• Given task: Repeat word for word the lines of the listing below from the line with "Where should I click to: Click Follow" to the line with "Action: 1139,33", including both of those lines.

Data on locating visible targets:
-- begin --
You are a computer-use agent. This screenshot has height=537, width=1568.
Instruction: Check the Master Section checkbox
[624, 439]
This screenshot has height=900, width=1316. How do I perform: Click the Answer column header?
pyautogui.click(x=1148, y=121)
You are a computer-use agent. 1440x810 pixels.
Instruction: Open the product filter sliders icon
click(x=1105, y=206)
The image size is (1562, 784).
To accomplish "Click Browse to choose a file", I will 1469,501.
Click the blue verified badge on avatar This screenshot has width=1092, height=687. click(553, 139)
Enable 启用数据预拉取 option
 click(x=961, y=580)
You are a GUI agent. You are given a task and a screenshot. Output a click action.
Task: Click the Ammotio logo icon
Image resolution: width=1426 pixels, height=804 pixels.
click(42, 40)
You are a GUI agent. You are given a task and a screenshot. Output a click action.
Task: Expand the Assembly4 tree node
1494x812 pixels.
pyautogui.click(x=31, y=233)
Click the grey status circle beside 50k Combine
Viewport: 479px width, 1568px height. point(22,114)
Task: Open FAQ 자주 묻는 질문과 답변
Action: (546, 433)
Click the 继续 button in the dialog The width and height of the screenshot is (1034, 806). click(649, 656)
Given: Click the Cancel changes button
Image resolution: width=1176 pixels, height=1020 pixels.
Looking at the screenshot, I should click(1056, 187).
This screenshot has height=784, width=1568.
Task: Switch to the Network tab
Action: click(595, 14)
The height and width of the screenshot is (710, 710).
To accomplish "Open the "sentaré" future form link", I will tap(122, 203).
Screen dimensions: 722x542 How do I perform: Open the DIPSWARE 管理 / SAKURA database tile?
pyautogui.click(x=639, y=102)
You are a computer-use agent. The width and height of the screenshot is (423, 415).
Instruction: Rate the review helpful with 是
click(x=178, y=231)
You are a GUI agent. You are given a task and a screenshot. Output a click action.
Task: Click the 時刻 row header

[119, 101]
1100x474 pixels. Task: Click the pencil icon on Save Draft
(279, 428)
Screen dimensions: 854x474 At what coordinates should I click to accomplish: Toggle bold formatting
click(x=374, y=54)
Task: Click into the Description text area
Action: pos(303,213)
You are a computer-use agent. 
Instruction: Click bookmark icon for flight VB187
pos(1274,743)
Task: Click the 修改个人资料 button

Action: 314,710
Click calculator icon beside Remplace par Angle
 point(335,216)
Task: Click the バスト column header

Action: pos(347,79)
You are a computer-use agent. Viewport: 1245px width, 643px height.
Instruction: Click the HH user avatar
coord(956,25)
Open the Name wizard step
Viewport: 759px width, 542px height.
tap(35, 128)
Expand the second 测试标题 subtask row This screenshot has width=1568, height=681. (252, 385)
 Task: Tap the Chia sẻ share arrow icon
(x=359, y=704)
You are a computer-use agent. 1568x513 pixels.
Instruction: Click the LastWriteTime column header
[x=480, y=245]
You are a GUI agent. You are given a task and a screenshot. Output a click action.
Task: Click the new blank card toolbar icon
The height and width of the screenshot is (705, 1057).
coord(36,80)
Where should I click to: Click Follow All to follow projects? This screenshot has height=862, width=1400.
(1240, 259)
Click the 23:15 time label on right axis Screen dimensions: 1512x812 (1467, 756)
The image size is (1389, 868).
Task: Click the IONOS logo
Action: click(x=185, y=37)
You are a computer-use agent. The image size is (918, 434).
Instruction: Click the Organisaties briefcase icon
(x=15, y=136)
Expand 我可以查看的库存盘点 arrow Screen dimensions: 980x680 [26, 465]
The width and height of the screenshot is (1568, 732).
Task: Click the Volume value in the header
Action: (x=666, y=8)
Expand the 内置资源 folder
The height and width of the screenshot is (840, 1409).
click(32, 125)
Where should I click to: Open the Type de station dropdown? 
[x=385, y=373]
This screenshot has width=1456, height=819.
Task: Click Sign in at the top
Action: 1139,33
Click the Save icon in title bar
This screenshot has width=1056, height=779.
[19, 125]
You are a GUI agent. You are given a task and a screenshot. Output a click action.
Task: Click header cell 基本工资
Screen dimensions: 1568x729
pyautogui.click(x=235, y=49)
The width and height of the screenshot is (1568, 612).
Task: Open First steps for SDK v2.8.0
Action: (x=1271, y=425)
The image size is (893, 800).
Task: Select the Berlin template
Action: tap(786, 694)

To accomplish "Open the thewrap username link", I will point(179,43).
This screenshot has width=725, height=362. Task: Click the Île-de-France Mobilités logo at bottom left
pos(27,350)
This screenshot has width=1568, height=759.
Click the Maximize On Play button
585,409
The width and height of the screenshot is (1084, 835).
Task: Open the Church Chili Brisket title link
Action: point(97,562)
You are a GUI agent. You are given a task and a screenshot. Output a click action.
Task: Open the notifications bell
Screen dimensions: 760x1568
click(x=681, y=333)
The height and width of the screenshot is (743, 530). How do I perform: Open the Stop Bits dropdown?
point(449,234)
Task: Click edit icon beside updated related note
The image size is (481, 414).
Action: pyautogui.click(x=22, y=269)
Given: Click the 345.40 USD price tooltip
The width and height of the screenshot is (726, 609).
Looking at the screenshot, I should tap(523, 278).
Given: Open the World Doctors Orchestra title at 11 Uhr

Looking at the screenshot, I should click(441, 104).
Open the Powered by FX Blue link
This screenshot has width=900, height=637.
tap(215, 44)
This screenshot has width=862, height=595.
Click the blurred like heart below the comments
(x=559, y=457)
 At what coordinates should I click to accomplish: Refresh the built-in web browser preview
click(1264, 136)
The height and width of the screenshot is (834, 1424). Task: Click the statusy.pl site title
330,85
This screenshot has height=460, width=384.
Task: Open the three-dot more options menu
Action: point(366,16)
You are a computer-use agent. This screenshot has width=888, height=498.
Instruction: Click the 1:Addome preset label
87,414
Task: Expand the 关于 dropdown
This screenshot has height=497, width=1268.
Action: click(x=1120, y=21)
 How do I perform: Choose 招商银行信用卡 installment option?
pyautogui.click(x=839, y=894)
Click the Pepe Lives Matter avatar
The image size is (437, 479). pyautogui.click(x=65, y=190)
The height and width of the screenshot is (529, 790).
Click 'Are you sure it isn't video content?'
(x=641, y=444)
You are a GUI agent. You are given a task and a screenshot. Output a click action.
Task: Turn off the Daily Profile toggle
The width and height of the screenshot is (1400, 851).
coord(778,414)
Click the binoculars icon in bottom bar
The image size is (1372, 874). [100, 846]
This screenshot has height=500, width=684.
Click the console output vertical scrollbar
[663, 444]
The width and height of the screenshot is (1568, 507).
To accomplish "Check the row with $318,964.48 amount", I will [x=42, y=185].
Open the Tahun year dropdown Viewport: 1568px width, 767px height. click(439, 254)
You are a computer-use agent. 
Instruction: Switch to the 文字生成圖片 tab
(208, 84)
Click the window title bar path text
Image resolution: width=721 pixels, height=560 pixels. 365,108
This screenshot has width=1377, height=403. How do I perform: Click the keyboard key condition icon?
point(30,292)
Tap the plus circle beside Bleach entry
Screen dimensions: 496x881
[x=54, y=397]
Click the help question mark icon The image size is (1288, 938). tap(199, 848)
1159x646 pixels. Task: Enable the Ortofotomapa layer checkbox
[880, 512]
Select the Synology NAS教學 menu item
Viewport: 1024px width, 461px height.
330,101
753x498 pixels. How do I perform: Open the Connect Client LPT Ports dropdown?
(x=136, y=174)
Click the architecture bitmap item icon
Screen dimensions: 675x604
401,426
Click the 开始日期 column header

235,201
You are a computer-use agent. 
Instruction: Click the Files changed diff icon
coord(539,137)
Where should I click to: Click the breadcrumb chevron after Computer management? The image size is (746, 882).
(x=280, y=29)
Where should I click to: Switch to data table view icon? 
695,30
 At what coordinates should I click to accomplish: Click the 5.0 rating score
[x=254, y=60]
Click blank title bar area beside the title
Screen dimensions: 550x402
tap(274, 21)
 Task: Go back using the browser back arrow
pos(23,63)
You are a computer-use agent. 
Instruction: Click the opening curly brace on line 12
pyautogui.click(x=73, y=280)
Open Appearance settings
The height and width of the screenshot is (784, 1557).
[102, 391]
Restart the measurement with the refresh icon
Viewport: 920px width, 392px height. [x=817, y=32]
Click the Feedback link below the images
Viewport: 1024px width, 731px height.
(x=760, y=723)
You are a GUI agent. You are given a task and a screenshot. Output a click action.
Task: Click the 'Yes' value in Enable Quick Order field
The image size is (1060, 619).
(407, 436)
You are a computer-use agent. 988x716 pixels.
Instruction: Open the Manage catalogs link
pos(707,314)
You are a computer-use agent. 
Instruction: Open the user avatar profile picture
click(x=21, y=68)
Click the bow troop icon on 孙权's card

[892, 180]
-- end --
• Task answer:
Where should I click to: Click Follow All to follow projects? This screenshot has height=862, width=1400.
(1240, 259)
Click the 23:15 time label on right axis Screen dimensions: 1512x812 (1467, 756)
The image size is (1389, 868).
Task: Click the IONOS logo
Action: click(x=185, y=37)
You are a computer-use agent. The image size is (918, 434).
Instruction: Click the Organisaties briefcase icon
(x=15, y=136)
Expand 我可以查看的库存盘点 arrow Screen dimensions: 980x680 [26, 465]
The width and height of the screenshot is (1568, 732).
Task: Click the Volume value in the header
Action: (x=666, y=8)
Expand the 内置资源 folder
The height and width of the screenshot is (840, 1409).
click(32, 125)
Where should I click to: Open the Type de station dropdown? 
[x=385, y=373]
This screenshot has width=1456, height=819.
Task: Click Sign in at the top
Action: 1139,33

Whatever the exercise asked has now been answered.